Auszeichnung für bidirektionales Laden von E-Autos

Erste bidirektionale Ladestationen im Carsharing-Einsatz von fahrvergnügen.at mit dem „Österreichischen Solarpreis“ ausgezeichnet: Die Pilotanwendung an zwei Standorten in Niederösterreich ist Teil des Forschungsprojekts „Car2Flex“ aus dem Green Energy Lab.

(von rechts) Matthias Zawichowski, fahrvergnügen.at; Martin Schuster, NÖ Bau- und Siedlungsgenossenschaft; Florian Fattinger, im-plan-tat Raumplanungs GmbH & CoKG; Wolfgang Hein und Karl Trettler, Eurosolar Austria, bei der Verleihung des Österreichischen Solarpreises. © Eurosolar Austria

(von rechts) Matthias Zawichowski, fahrvergnügen.at; Martin Schuster, NÖ Bau- und Siedlungsgenossenschaft; Florian Fattinger, im-plan-tat Raumplanungs GmbH & CoKG; Wolfgang Hein und Karl Trettler, Eurosolar Austria, bei der Verleihung des Österreichischen Solarpreises. © Eurosolar Austria

Wien, 09.10.2024 – Im Rahmen des Forschungsprojekts „Car2Flex“ wurde eine österreichweite Pilotanwendung für den bidirektionalen Betrieb von Elektrofahrzeugen in Verbindung mit Carsharing realisiert. Bidirektional – das bedeutet, dass die Fahrzeugbatterie nicht nur mit Strom geladen wird, sondern diesen bei Bedarf auch wieder ans Netz abgeben kann. Die Anwendung wurde am 5. Oktober 2024 durch die Verleihung des Österreichischen Solarpreis in der Kategorie Transportsysteme mit Erneuerbaren Energien gewürdigt.

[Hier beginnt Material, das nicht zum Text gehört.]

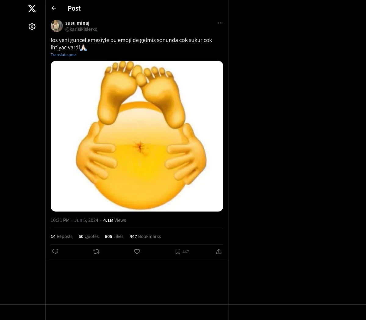View the 14 Reposts list
This screenshot has height=320, width=366.
(61, 236)
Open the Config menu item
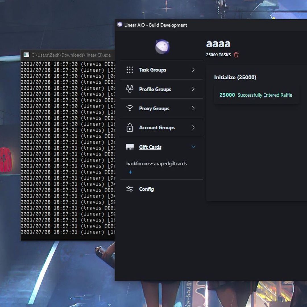The height and width of the screenshot is (307, 307). click(146, 189)
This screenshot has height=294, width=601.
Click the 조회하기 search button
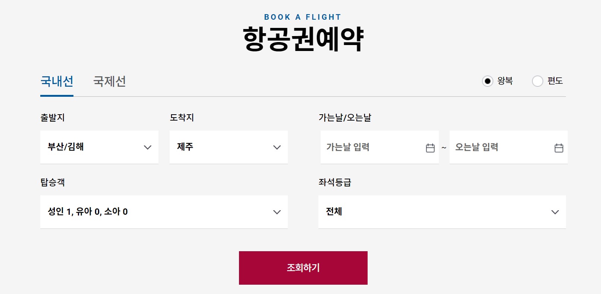(x=303, y=267)
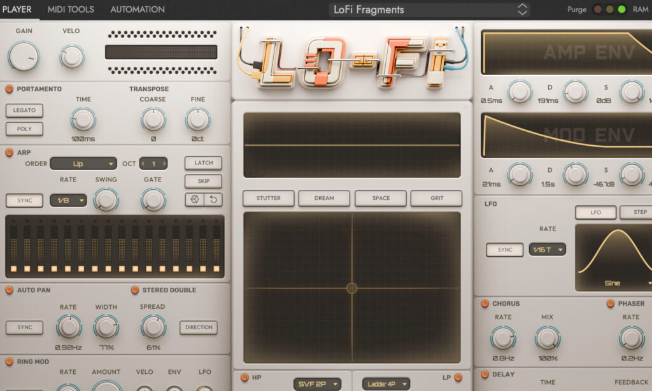Viewport: 652px width, 391px height.
Task: Click the arp reset arrow icon
Action: (x=213, y=200)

„Wir gratulieren allen Partnern des Projekts ‚Car2Flex‘ zur verdienten Auszeichnung. Durch bidirektionales Laden können Elektroautos als Pufferspeicher genutzt werden. Dies kann den weiteren Ausbau erneuerbarer Energieproduktion ermöglichen, die Integration von Elektromobilität ins Energiesystem unterstützen und zugleich das Stromnetz stabilisieren“, sagt Andrea Edelmann, Obfrau der Forschungsinitiative Green Energy Lab.

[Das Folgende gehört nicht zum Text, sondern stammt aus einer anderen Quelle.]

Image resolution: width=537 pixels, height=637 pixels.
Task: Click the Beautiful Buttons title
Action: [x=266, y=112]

Der Mobilitätsverein fahrvergnügen.at kombiniert sein Carsharing-Angebot mit einer Anwendung als Stromspeicher für Mehrparteienwohnhäuser. Konkret stehen den Mitgliedern E-Autos mit einer 40 kWh–Batterie zur Verfügung. Die Reservierung der Fahrzeuge erfolgt über eine Buchungsplattform. Werden die Autos nicht genutzt, parken sie vor einer Wohnhausanlage der NÖ Bau- und Siedlungsgenossenschaft in Stockerau bzw. des Niederösterreichischen Siedlungswerks in Absdorf. Dort sind die Fahrzeuge mit einer eigens entwickelten, bidirektionalen Ladesäule verbunden.

Tagsüber werden die Elektroautos mithilfe der hauseigenen Photovoltaik-Anlage auf dem Dach der Wohnhäuser geladen. In Abhängigkeit der Buchungslage steht die Fahrzeugbatterie aber auch als „mobiler Speicher“ für die Stromversorgung der Wohnhausanlage zur Verfügung, beispielsweise für die Beleuchtung des Stiegenhauses oder den Betrieb der Liftanlage. Durch eine intelligente Steuerung wird sichergestellt, dass stets mindestens 40 Prozent Ladestand für spontane Fahrten verfügbar sind. Für eine bessere Planbarkeit gibt es außerdem finanzielle Anreize für frühzeitige Buchungen der Fahrzeuge: Bis sechs Stunden vor dem geplanten Fahrtantritt kostet die Nutzung nur 7,50 EUR pro Stunde (statt 9,90 EUR). Das vereinfacht das Energiemanagement der Fahrzeugbatterie und zeigt, wie durch Anreizsysteme das Nutzerverhalten positiv beeinflusst werden kann.

„Wir freuen uns sehr über diese Auszeichnung und die damit verbundene Anerkennung unserer Pionierarbeit. Insbesondere, weil wir uns auf diese Weise darin bestätigt sehen, dass das vernetzte Denken von Mobilitätdienstleistungen und Stromversorgung zukünftig von ganz zentraler Bedeutung sein wird“, sagt Matthias Zawichowski, Obmann des Mobilitätsvereins fahrvergnügen.at.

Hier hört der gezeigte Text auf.